Betrachten wir nun zwei Stiche, um das bisher Gesagte besser zu verstehen.

Der Stich auf Seite 37 links soll zeigen, dass die Theorie (die Bibliothek) und die Praxis (das Laboratorium) miteinander Hand in Hand gehen müssen, um in der Alchemie Erfolg zu haben. Wir sehen drei Meister der hermetischen Kunst: den Benediktinermönch Basilius Valentinus, den Abt Cremerus von Westminster und den Engländer Thomas Norton, Autor des »Ordinall of Alchemy«. Der Letztgenannte deutet auf den Ofen, auf dem sich ein alchemischer Prozess vollzieht. In den Glaskolben erkennen wir eine geflügelte Schlange, Symbol einer flüchtigen korrosiven Substanz. Das Laboratorium ist symbolisch dargestellt als die Schmiede des Gottes Vulcan. Der Gott selbst dient den drei Meistern, indem er den Ofen mit Feuerholz versorgt.

Der zweite Stich (rechts) stammt aus der Sammlung »Amphitheatrum Sapientiae Aeternae« (»Schauplatz der ewigen allein wahren Weisheit«) des Arztes und Alchemisten Heinrich Khunrath (1560–1605). Der Zeichner dieses besonders schönen Stiches ist Hans Fredemann Vries, der Stecher ist Paulus van der Doost. Das Bild stellt das Motto Khunraths dar: Durchhaltend – Betend – Arbeitend. Links sehen wir ein Oratorium, eine Art Gebetszelt. Der Text auf der Tafel im Zelt bedeutet: »Sprecht nicht von Gott ohne das Licht«. Auf dem Tisch liegen Bücher, symbolische Zeichnungen und Schreibinstrumente. Rechts ist das Laboratorium. Die zwei Säulen tragen die Inschriften »Ratio« und »Experientia«, Vernunft und Erfahrung. Es findet gerade eine Destillation statt, die »Seele« und »Geist« voneinander trennt. Auf dem Ofen erkennen wir die Worte: »Festina lente« (Eile mit Weile). Die Tür in der Mitte des Bildes deutet das Ziel an; sie ist weit entfernt, und draußen ist es hell. Der Text auf dem Torbogen sagt: »Dormiens vigila« (wache im Schlaf). In der Mitte des Bildes sehen wir Musikinstrumente, Symbole der harmonischen Ordnung der Welt und der Kunst. Die Inschrift sagt: »Die heilige Musik verjagt die Sorgen und die bösen Geister, denn der Geist Gottes singt mit Freude im Herzen, wo die heilige Freude wohnt«.24


Heinrich Khunrath, »Amphitheatrum Sapientiae Aeternae« (»Schauplatz der ewigen allein wahren Weisheit«), 1595 (aus »Geheimnisse der Alchemie« von Manuel Bachmann und Thomas Hofmeier).
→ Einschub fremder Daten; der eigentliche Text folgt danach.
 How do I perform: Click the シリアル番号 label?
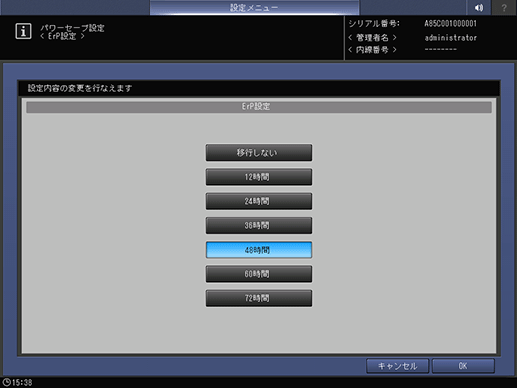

Das himmlische Sulphur als Phönix (auf ihm steht Chronos als göttlicher Baumeister mit Sense und Zirkel zwischen Wasser und Feuer als den Urpolaritäten), der Merkur als goldene Mitte zwischen Sonne (König, Vater) und Mond (Königin, Mutter) und das Salz als Würfel inmitten von sieben Blumen (sieben kosmische Prinzipien in der Natur). (»Recueil de manuscrits chymiques«, Handschrift um 1760, aus »Geheimnisse der Alchemie« von Manuel Bachmann und Thomas Hofmeier)

2Siehe O. S. Johnson: A Study in Chinese Alchemy, Shanghai 1928, und Ko Hung: The Nei P’ien of Ko Hung. Alchemy, Medicine and Religion in the China of A. D. 320, Übersetzung Prof. J. R. Ware.

3Die ägyptische Alchemie wurde in westlichen Ländern zur bekanntesten Überlieferung, sodass die Alchemie nach dem Gott Thot, besser bekannt als Hermes Trismegistos, der Dreifach Große Hermes, auch schlechthin als hermetische Kunst bezeichnet wurde.